- [Direction] Which lines of the material below contain the word "Open", matching case exactly? Pick out each of those lines and copy it.

- [Dataset]
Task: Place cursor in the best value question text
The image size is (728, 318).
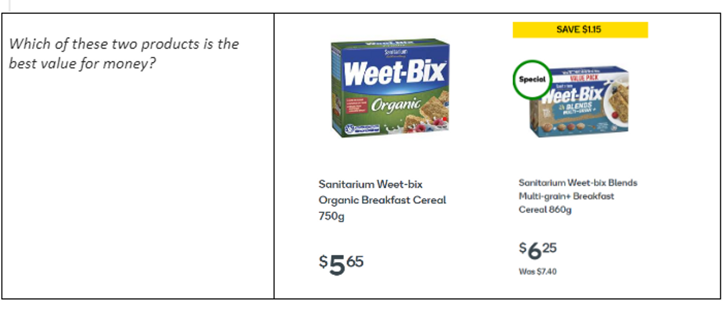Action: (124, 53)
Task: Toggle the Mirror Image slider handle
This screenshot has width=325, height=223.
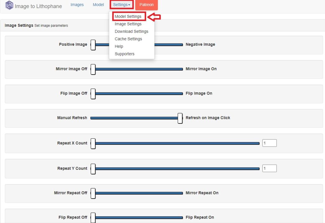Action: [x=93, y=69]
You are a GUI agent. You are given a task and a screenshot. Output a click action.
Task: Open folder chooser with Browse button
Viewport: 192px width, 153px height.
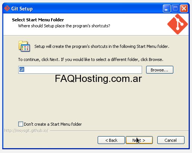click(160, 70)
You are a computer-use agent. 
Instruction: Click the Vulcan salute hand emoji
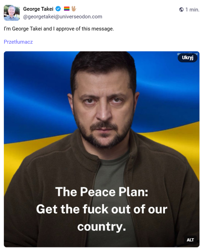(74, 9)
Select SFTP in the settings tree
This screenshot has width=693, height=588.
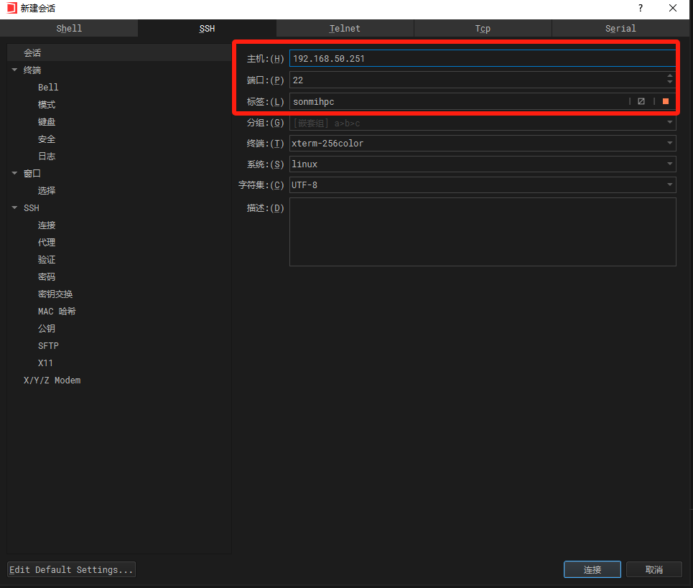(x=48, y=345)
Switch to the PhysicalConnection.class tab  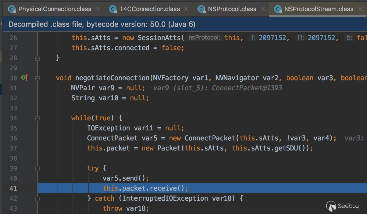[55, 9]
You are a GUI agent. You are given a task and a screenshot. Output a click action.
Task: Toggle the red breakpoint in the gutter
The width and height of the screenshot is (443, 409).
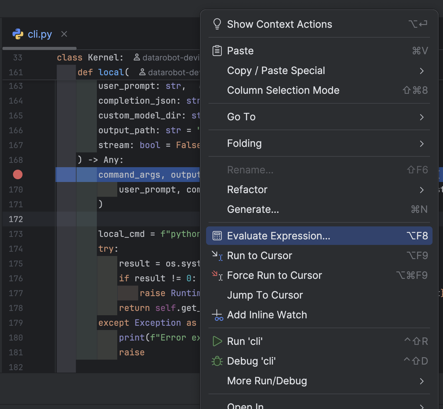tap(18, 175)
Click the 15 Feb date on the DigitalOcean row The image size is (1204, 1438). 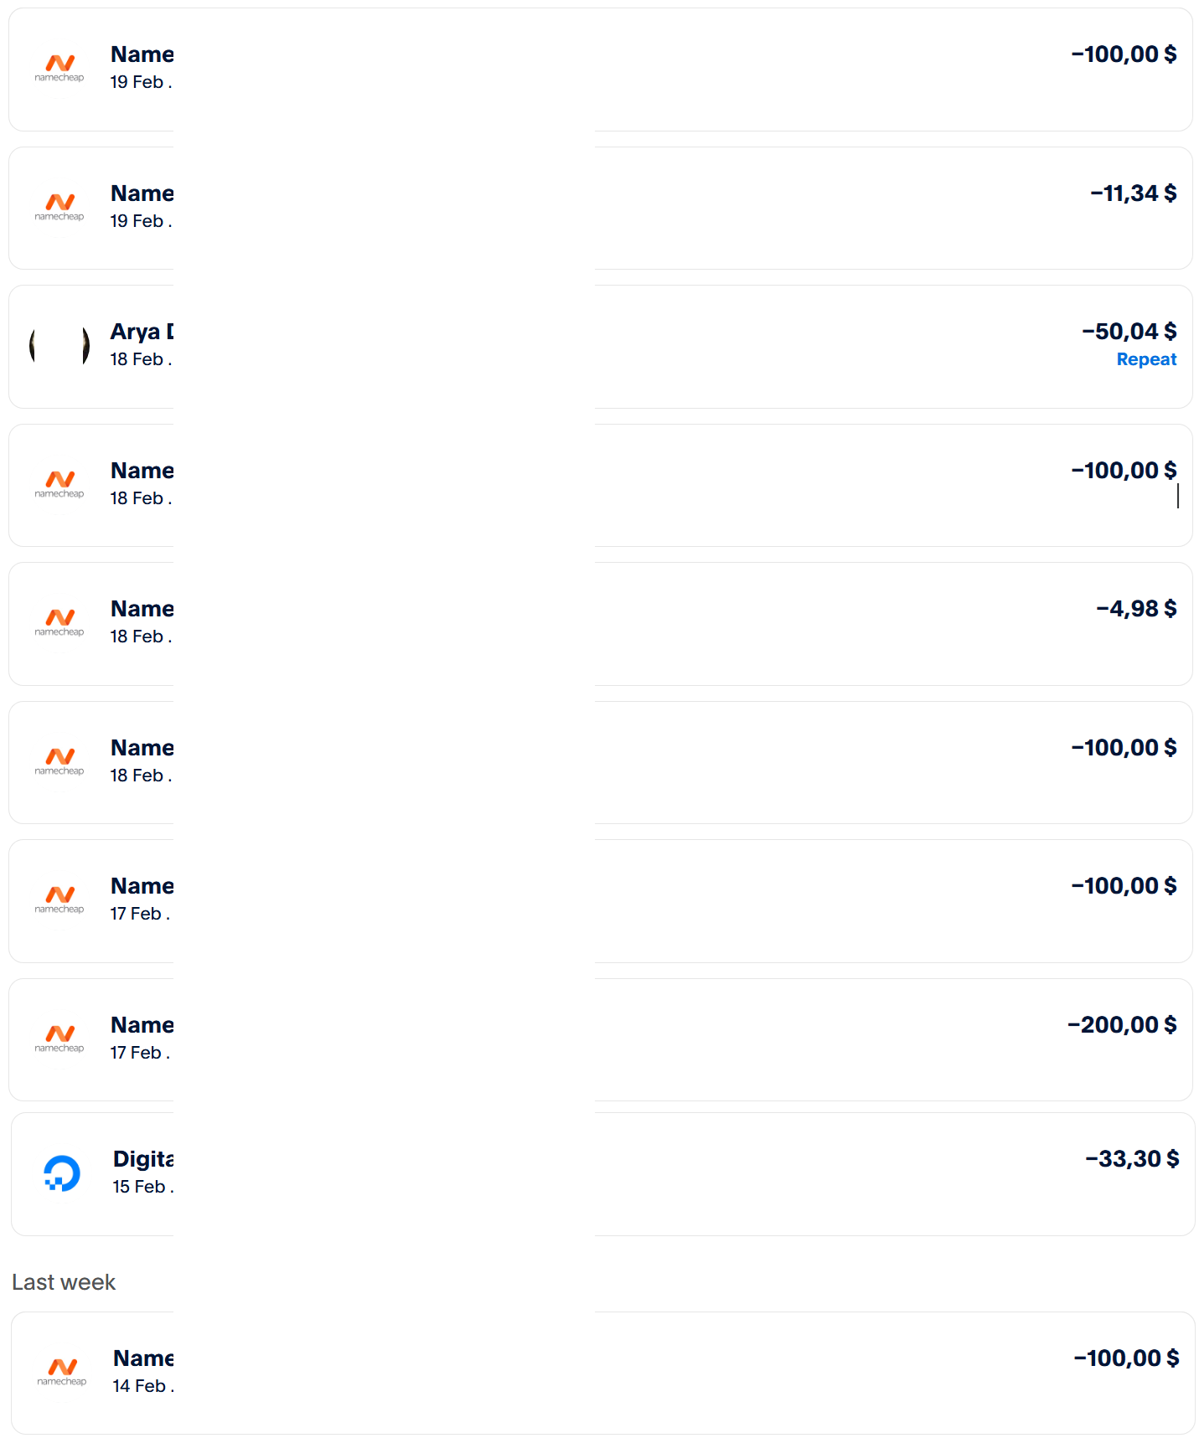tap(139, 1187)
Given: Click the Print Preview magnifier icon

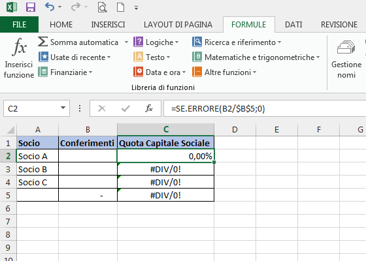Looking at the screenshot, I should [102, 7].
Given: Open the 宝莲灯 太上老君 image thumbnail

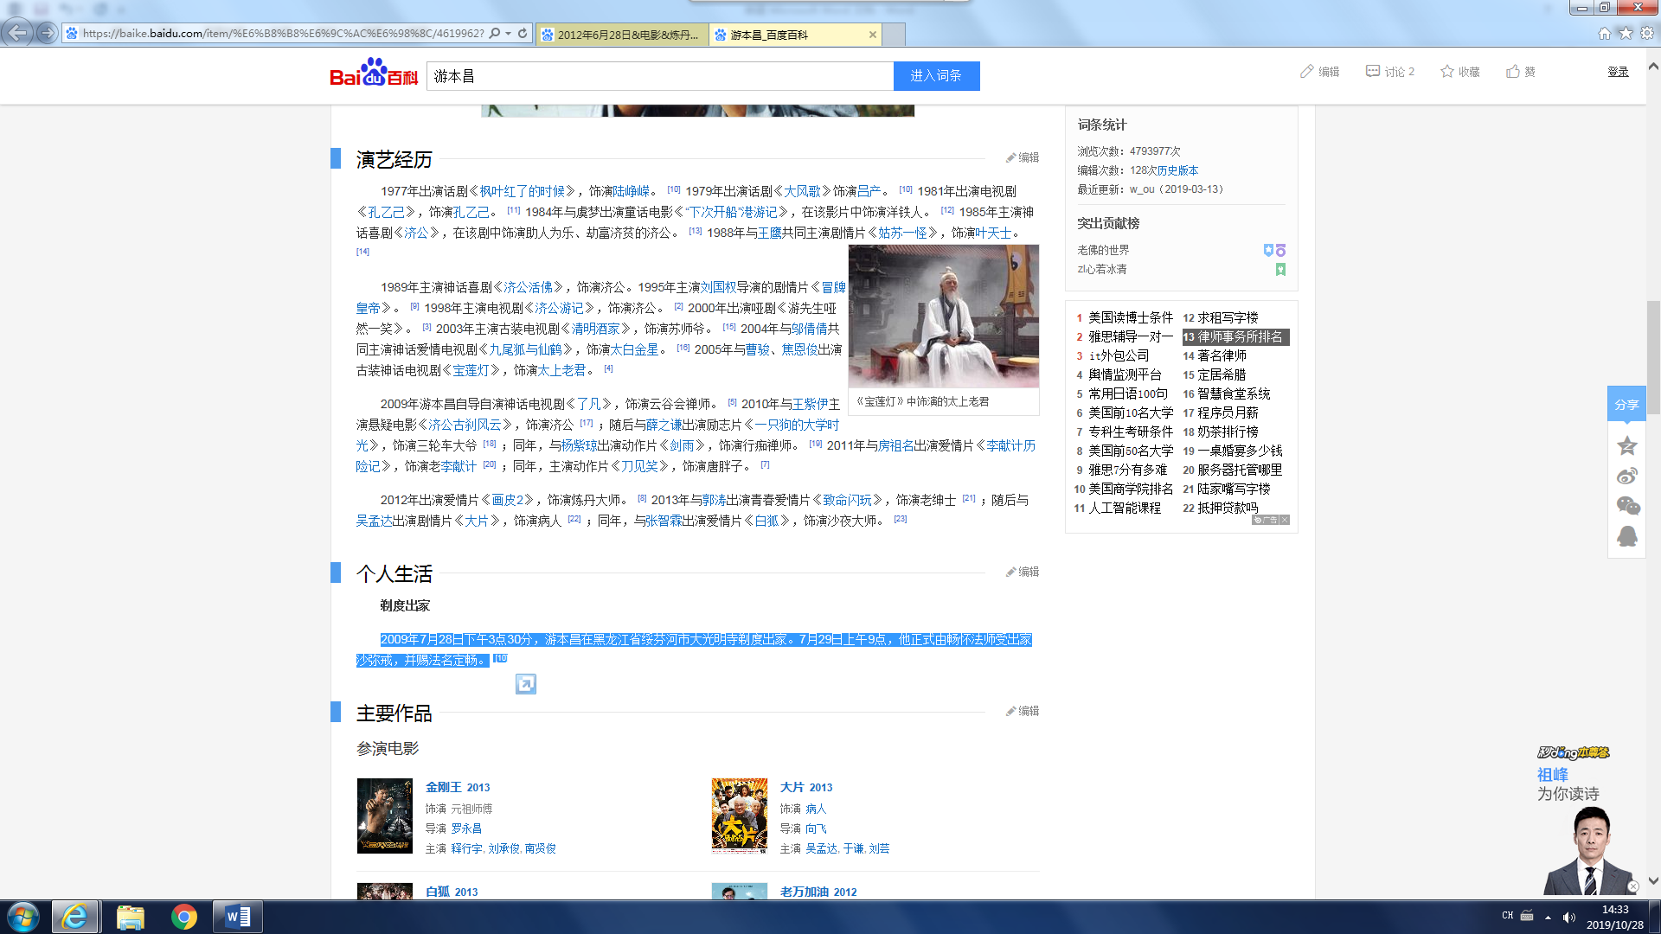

--

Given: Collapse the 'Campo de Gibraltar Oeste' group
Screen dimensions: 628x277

- [Problem solution]
Task: Open folder chooser with Browse button
Given: Open the 宝莲灯 太上老君 image thumbnail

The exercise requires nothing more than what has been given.